§ **EXERCISE AIM**:
Let the answer be the lines from the one with "kindle (893, 2075)" to the end of the entries, copied exactly with both boundary lines kept.

Data entries:
━━━━━━━━━━

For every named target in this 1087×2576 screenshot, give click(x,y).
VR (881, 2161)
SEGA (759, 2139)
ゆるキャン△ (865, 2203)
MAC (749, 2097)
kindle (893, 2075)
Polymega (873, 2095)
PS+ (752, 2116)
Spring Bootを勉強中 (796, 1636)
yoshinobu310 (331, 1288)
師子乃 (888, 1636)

━━━━━━━━━━

§ **RESPONSE TO THIS TASK**:
kindle (893, 2075)
Polymega (873, 2095)
PS+ (752, 2116)
Spring Bootを勉強中 (796, 1636)
yoshinobu310 (331, 1288)
師子乃 (888, 1636)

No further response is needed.